Cela n'est pas sans rappeler un certain
George Lucas, qui n'a cherché tout
au long de sa carrière qu'à améliorer les trois premiers films de sa saga Star Wars, et plus particulièrement
la guerre des étoiles. Contrairement à ce que pensent ses
détracteurs, le cinéaste/producteur n'a jamais eu comme principale préoccupation l'argent lors de ces (nombreuses) ressorties de
ses films mythiques, mais bien l'amour du travail bien fait. C'est exactement le même sentiment qui anime
Orson Scott Card lorsqu'il s'attaque à la réécriture de son roman
la planète nommé Trahison.
Au début de sa carrière,
Orson Scott Card ne s'intéressait qu'à
la science-fiction. Il faudra attendre une dizaine d'année avant qu'il ne change de point de vue, et se tourne vers la fantasy, au travers de
son cycle d'
Alvin le faiseur. Cependant,
Trahison (et bien entendu
une planète nommée Trahison est totalement
baignée de fantasy, de part son principe même, à savoir des êtres humains se retrouvant privés de ressources
technologiques de part l'absence de métaux sur leur planète. La magie n'existe pas dans
Trahison, mais elle est
remplacée par des évolutions scientifiques et génétiques ayant d'un point de vue narratif pratiquement les
mêmes effets. Pourtant,
Orson Scott Card ne cherche en aucun cas à
écrire un roman où s'affrontent des hordes de guerriers et de magiciens/scientifiques, comme pourrait le laisser penser les
premières pages.
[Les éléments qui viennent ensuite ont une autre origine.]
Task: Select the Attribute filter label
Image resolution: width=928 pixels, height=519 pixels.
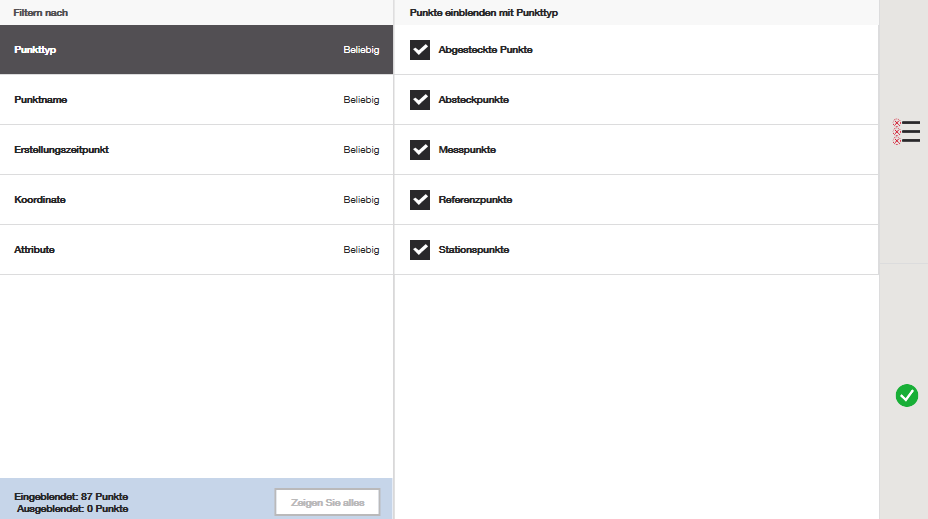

L'auteur s'intéresse à tout autre chose: le lien étroit entre le pouvoir et la connaissance (scientifique,
essentiellement, pas seulement, puisque philosophie, voir religion, ont aussi une importance capitale vis à vis du pouvoir et de ce qu'en
font les puissants). Il aborde ces sujets au travers de la transformation de son héros, aussi bien d'un point de vue physique que psychologique,
qui en vient à modifier totalement sa vision du monde au fil de ses pérégrinations au travers le monde de Trahison. Le héros,
Lanik Mueller, n'est pas sans rappeler un certain Paul Atréide, le héros de la saga de
Dune
(
Frank Herbert) qui, lui aussi, de part sa transformation en surhomme, en devient le messie
et le sauveur de l'humanité. Les deux personnages connaîtront d'ailleurs aussi un passage (fondamental dans leur évolution) d'ermite
et de réclusion, ainsi bien entendu qu'un rejet de la société dans laquelle ils vivent (les Mueller pour l'un, le gouvernement de
Dune pour l'autre). Dans le cas du héros du roman de
Card s'est le
statut de monstre génétique qui est à l'origine de son exclusion. Sa monstruosité se traduit par l'émergence de
membre surnuméraires (bras, jambes, tête, et bien sur organes génitaux -car c'est la modification de son genre sexuel qui sera
le déclencheur de son exclusion). Les membres de la société où vit Lanik négocient avec les membres de la
République (ceux qui ont bannis leur ancêtres) les organes inutiles qu'ils cueillent sur ceux qui sont considérés comme des
monstres. La similitude avec la nouvelle
la planète Shayol (présent dans le recueil
homonyme) de
Cordwainer Smith est frappante, tant d'un point de vue des malformations que de
l'utilisation de ses monstruosités de la nature. Impossible de ne pas imaginer que l'un a copié sur l'autre. Mais lequel? A chacun de se
faire une idée.
En tout état de fait
Orson Scott Card prouve encore une fois son talent et son
imagination débordante, faisant de lui l'un des auteurs actuels les plus passionnants dans le milieu de la fantasy et de la science-fiction,
cela ne fait aucun doute, mais sans doute aussi tout genre littéraire confondu.